Bis zu den Tagen als ich meiner Freundin quasi beim Sterben zusehen musste, schien mir die Sonne aus dem A... . Alles lief immer wie am Schnürchen, ob Schulabschluss, Führerschein oder Ausbildung. Die Wegpunkte für meine Zukunft ergaben sich wie von selbst und ich kannte kein Leid, Trauer oder Schmerz. Während dieser ganzen Zeit sagte meine Freundin immer wieder zu mir: „Jeder hat sein Päckchen zu tragen. Wer wäre ich, wenn ich meine Situation über die der Anderen Stelle, denn jeder empfindet sein Leid in seinem Moment als schlimm und dafür habe ich Verständnis.“ Dennoch wollte ich nicht wegen Kopfschmerzen vor ihr jammern und hatte auch nicht die Empathie dafür, im Vergleich zu ihr, jemand anderem das Jammern zu gestatten, denn keinem ging es so schlecht wie ihr! Ich war rücksichtlos und das war ich auch noch nach ihrem Tod.
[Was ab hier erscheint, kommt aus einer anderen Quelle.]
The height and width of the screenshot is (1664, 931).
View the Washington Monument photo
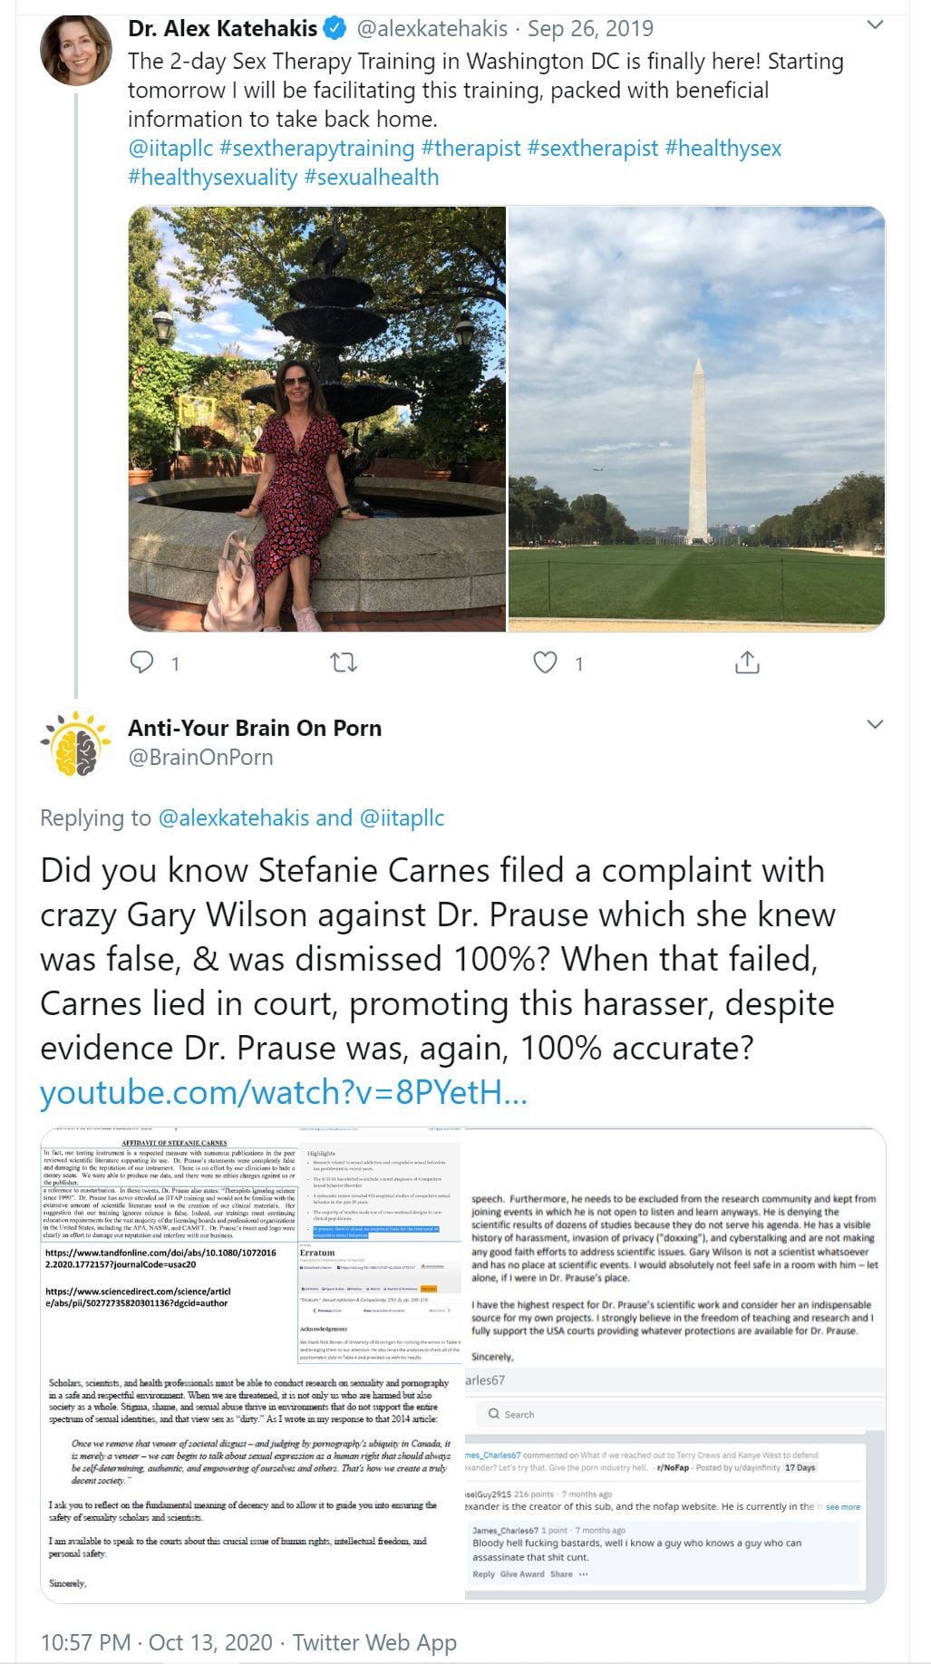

Einige Jahre später erhielt ich dafür meinen „Denkzettel“ und erinnerte mich wieder lebhaft an ihre Worte. Meine Multiple Sklerose outete sich und wir verstanden uns am Anfang nicht wirklich gut. Ich wollte sie nicht und dachte mir, wenn ich sie nur lang genug ignoriere geht sie wieder weg. Aber das hat schon damals im Kindergarten mit dem einen blöden Kind, das jeder kennt, nicht funktioniert und auch nicht bei ihr. Die folgenden sechs Monate quälte ich mich dann mehr oder weniger selbst mit Sehnerventzündungen und Cortison mit der Einstellung „Wenn ich nur alle paar Wochen eine Sehnerventzündung habe, die geht mit Cortison weg, dann komm ich damit ja gut klar“. Wie sehr ich mich damit getäuscht hatte!
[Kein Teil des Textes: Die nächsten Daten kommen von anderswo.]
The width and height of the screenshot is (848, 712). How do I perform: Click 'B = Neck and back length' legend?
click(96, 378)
Mein Päckchen trug ich still und heimlich, es sollte keiner mitbekommen und meine resolute Art ging damit verloren, denn ich wurde demütiger. Es gab dann diese eine Dienstreise, die kam zu einem denkbar ungünstigen Zeitpunkt, denn ich hatte diesmal auf beiden Augen eine Entzündung und sah nur grobe Umrisse, keine Farben als würde ich durch ein Milchglas schauen. Auf Dienstreise war ich allein unterwegs, aber täuschen und tarnen war mir nicht fremd und ich schlug mich ganz gut durch. Die Menschen, denen ich unterwegs begegnete kannte ich nicht und ich würde ihnen wahrscheinlich nicht nochmal begegnen, also habe ich mich ganz gut durchgefragt oder bin am Flughafen einfach der Menge hinterhergelaufen zum Bagage Claim zum Beispiel. Meine Termine stand ich auch gut durch, bildete mir ein, man hat mir nichts angemerkt. 
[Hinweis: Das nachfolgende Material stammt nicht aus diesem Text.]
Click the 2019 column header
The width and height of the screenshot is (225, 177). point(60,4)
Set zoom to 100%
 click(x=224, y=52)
Auf der Rückreise am Flughafen, ich saß bereits im Flugzeug, war dann einer dieser Momente da, die könnte man als Zufall bezeichnen, wenn man an Zufälle glaubt – ich nicht. Unser Flugzeug rollte von der Startbahn wieder auf ein Nebenrollfeld, wir konnten nicht starten, denn das Hilfstriebwerk meldete eine Störung. Nein, es war nicht die Gefahr eines Absturzes, so dramatisch war es dann nicht. In diesen Situationen hat man ja auch mal Zeit, sich mit seinem Sitznachbarn zu unterhalten und ich staunte nicht schlecht, besser mir rutschte das Herz in die Rose, als er erzählte was er beruflich macht. Er war vertriebsbeauftragter für ein pharmazeutisches Unternehmen aus der Schweiz, dass unter Anderem das gängige Interferon zur MS-Therapie herstellt. Er erzählte mit so viel Feuer von dem Medikament und was es Gutes für die Patienten bewirkt, dass ich wusste was zu tun war. 

Gleich am nächsten Tag sprach ich mit meinem Neurologen, der mir schon vor Monaten diese Therapie vorgeschlagen hatte und begann diese zum nächstmöglichen Zeitpunkt. Nichts passiert ohne Grund, kein Mensch begegnet dir einfach so – akzeptiere es!